* **WORK REQUIRED**
Display each line of the listing below that contains the string "point".

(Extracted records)
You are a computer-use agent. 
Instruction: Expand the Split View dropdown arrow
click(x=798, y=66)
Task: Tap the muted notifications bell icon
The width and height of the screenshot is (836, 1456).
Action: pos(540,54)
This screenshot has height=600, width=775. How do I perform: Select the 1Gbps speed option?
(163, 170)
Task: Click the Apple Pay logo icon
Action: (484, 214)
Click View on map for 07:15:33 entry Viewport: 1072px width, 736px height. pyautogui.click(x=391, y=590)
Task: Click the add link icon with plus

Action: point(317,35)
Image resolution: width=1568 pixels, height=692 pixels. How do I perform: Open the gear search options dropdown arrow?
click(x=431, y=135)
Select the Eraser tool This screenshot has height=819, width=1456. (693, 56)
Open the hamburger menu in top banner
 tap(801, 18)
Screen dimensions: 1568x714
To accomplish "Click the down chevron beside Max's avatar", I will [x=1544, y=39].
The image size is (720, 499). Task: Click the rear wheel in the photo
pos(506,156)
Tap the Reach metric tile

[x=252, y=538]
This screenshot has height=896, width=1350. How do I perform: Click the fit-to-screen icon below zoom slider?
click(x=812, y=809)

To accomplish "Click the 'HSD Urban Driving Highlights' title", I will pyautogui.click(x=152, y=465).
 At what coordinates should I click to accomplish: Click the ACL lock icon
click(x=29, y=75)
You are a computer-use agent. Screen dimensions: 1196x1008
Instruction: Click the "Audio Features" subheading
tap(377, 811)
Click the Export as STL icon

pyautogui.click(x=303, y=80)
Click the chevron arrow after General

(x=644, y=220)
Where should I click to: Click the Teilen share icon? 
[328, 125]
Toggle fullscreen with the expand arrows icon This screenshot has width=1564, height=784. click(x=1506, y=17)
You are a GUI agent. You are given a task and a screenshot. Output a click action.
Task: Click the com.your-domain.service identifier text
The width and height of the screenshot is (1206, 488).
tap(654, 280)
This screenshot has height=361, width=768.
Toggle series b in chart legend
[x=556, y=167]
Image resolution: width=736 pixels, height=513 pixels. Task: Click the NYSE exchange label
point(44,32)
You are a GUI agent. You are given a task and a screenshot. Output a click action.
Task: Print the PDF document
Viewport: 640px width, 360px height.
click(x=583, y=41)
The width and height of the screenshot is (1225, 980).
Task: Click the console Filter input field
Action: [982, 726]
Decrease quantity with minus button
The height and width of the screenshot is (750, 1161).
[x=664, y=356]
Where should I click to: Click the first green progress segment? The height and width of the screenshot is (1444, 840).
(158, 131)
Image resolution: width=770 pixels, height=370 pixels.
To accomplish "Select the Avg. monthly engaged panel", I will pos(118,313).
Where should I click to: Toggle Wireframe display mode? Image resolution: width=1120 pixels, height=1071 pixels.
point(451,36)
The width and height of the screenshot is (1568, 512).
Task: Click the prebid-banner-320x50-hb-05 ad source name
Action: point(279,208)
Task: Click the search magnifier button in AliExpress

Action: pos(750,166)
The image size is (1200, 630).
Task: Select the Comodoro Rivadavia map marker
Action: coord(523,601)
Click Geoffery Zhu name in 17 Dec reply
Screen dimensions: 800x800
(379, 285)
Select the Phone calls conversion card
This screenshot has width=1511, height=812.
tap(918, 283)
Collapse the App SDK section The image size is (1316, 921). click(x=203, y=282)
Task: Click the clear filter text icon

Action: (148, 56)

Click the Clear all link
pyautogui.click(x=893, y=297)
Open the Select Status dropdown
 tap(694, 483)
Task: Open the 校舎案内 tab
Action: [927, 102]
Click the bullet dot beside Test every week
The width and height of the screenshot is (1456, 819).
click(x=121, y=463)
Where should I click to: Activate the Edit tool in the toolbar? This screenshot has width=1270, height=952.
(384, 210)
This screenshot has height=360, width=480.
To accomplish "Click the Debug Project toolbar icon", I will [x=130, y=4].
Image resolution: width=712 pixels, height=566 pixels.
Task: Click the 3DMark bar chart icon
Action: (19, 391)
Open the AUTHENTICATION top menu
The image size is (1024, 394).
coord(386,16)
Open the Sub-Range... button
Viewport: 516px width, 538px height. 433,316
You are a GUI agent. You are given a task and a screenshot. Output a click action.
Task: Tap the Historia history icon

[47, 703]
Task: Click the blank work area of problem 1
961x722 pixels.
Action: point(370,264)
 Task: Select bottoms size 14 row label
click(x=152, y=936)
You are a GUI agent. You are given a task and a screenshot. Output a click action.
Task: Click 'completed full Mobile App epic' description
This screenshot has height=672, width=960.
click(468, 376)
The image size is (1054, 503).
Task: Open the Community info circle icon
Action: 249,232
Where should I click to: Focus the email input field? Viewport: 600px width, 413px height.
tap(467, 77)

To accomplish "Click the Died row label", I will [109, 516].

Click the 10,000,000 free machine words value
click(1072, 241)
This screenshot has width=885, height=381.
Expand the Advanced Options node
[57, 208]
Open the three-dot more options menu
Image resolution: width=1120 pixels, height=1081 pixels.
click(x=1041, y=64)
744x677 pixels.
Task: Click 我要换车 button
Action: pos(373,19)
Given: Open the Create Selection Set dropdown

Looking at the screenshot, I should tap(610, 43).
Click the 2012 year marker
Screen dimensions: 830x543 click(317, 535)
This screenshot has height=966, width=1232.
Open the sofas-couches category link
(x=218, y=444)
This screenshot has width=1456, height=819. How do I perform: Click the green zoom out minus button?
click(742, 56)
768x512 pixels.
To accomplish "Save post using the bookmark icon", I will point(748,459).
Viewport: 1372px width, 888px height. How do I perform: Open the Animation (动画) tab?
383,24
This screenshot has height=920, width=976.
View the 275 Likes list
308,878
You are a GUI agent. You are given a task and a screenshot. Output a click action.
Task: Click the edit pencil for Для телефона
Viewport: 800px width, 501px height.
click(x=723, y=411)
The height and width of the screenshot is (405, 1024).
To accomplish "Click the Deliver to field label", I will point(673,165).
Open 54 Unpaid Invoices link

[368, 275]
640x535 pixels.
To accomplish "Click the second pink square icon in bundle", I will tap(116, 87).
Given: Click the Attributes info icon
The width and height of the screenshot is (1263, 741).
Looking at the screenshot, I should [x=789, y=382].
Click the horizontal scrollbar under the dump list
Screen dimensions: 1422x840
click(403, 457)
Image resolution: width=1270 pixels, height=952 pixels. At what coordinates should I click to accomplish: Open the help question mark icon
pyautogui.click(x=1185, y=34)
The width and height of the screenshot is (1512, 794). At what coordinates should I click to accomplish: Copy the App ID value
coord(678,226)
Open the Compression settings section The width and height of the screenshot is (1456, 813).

* **EXERCISE OUTPUT**
Action: point(317,35)
point(44,32)
point(451,36)
Action: point(279,208)
Action: point(370,264)
To accomplish "Save post using the bookmark icon", I will point(748,459).
To accomplish "Click the Deliver to field label", I will point(673,165).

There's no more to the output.